Items from a data source:
+--

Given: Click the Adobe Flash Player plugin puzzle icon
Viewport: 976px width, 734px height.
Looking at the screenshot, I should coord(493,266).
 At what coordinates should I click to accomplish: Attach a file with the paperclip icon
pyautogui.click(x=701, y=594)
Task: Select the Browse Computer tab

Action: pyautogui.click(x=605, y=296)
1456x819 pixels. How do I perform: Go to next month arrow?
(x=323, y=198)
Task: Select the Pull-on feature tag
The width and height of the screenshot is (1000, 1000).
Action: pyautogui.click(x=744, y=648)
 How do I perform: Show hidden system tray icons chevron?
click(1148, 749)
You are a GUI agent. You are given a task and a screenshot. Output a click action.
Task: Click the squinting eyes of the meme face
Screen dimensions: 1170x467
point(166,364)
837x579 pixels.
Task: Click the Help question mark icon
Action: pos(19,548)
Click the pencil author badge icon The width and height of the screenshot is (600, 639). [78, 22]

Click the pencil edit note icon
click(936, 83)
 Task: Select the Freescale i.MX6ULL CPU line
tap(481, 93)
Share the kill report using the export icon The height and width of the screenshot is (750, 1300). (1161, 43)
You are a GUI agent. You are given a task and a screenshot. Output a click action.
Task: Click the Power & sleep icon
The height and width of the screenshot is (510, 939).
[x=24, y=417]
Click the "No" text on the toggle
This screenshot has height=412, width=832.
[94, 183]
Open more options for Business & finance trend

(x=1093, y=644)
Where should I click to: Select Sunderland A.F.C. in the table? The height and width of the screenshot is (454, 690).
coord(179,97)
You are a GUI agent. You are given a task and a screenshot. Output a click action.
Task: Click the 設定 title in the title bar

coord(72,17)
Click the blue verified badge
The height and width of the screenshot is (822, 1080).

+--

**YOUR INSTRUCTIONS:** Read through the data above. Report each line that has the word "badge".

**RESPONSE BOX:**
Click the pencil author badge icon The width and height of the screenshot is (600, 639). [78, 22]
Click the blue verified badge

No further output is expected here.